-- Exercise material start --

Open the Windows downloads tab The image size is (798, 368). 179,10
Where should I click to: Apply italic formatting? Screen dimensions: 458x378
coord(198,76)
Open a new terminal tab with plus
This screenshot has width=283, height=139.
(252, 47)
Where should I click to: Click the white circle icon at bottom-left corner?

-- Exercise material end --
-- Exercise material start --

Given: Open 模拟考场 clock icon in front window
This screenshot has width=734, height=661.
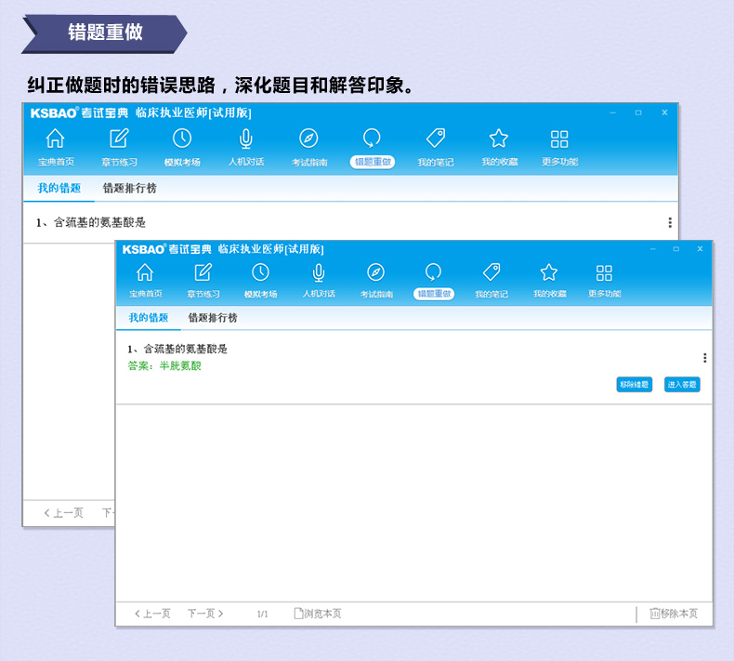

-- Exercise material end --

▶ _What is expected_:
Recast the part of the listing that opens with the line containing "Given: Open 模拟考场 clock icon in front window" and closes with the line containing "This screenshot has width=734, height=661." as a Markdown table with the columns Number and Text. Leave out blank lines.

▶ _Result of the exercise_:
| Number | Text |
|---|---|
| 1 | Given: Open 模拟考场 clock icon in front window |
| 2 | This screenshot has width=734, height=661. |